Directions for this task |
Reproduce the entries that follow precisely, setting aside any images.

'''

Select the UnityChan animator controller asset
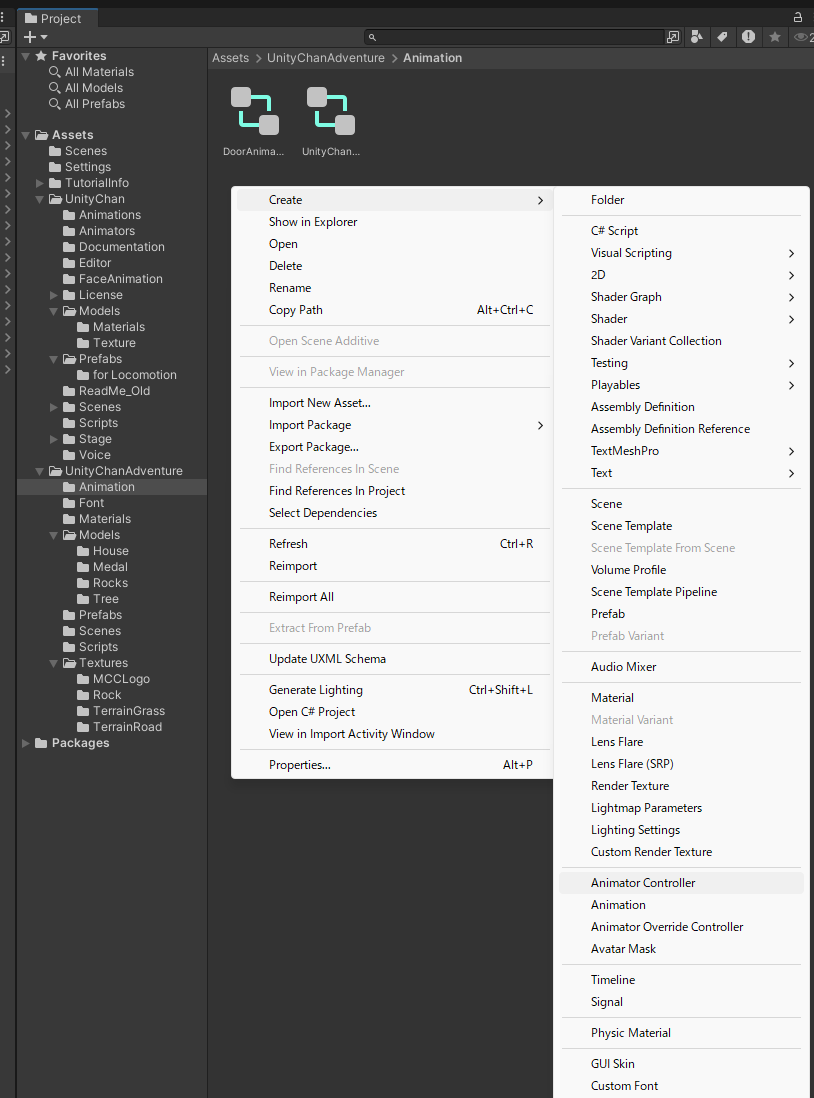The width and height of the screenshot is (814, 1098). coord(330,112)
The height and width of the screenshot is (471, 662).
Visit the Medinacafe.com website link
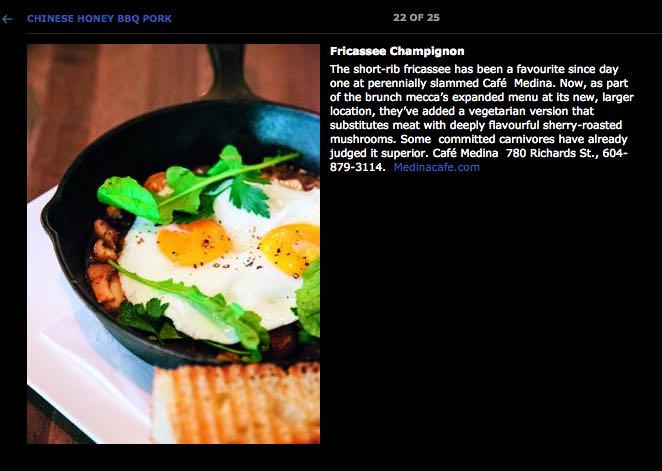pyautogui.click(x=437, y=167)
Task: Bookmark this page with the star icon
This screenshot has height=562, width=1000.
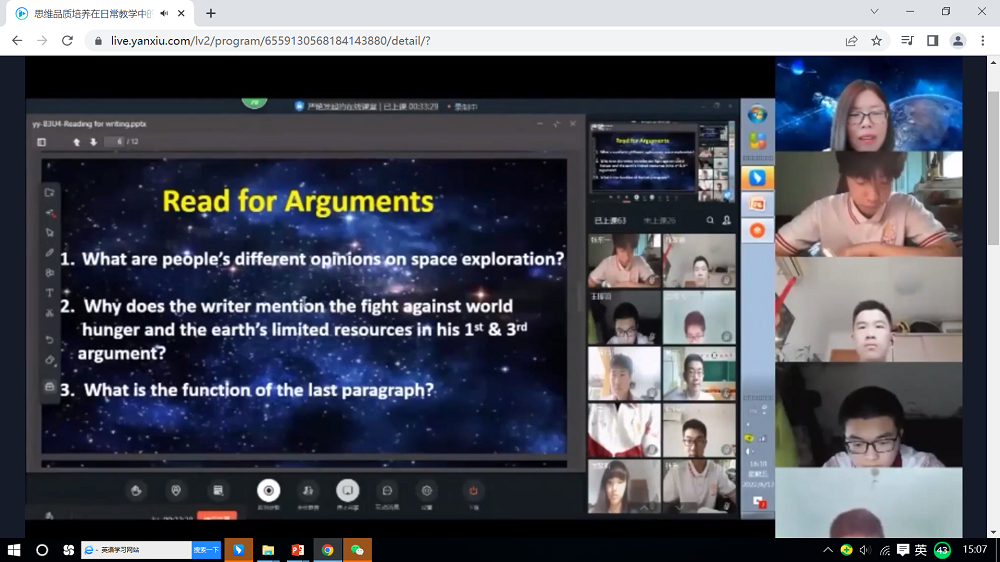Action: point(877,41)
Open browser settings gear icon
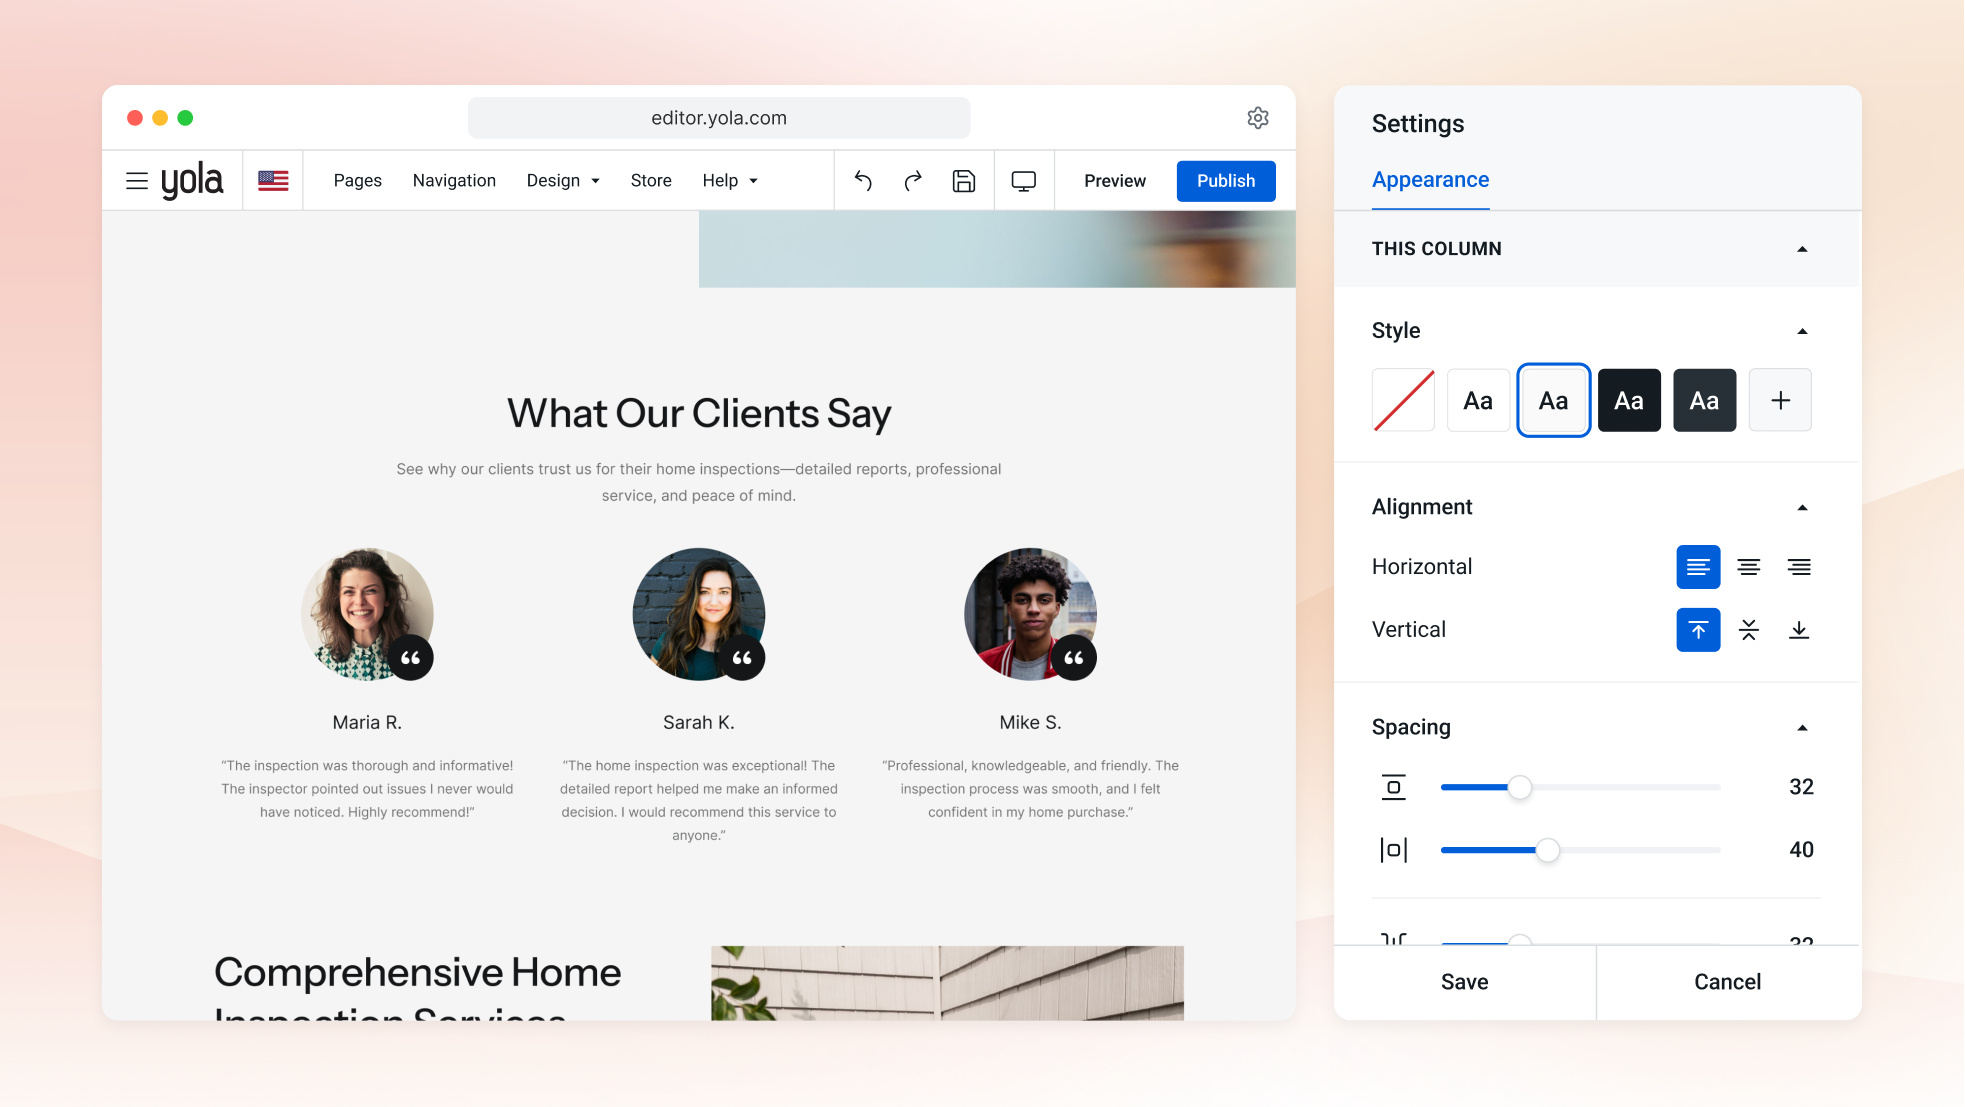This screenshot has height=1107, width=1965. (x=1258, y=118)
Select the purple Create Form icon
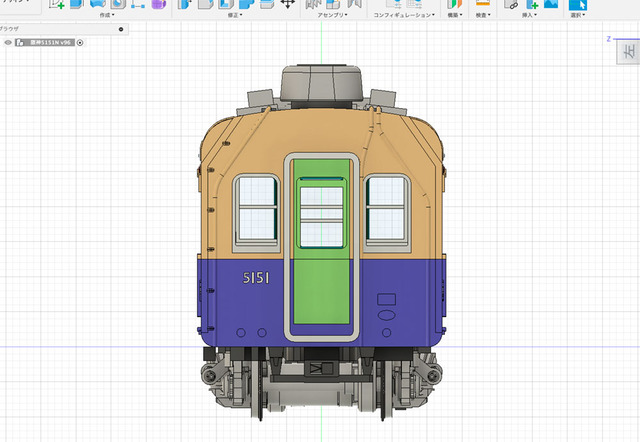 (158, 4)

'''

Result of the exercise |
Select the UnityChan animator controller asset
The width and height of the screenshot is (814, 1098). coord(330,112)
The height and width of the screenshot is (471, 662).
Visit the Medinacafe.com website link
pyautogui.click(x=437, y=167)
Task: Bookmark this page with the star icon
This screenshot has height=562, width=1000.
Action: point(877,41)
Open browser settings gear icon
This screenshot has height=1107, width=1965. (x=1258, y=118)
Select the purple Create Form icon
 (158, 4)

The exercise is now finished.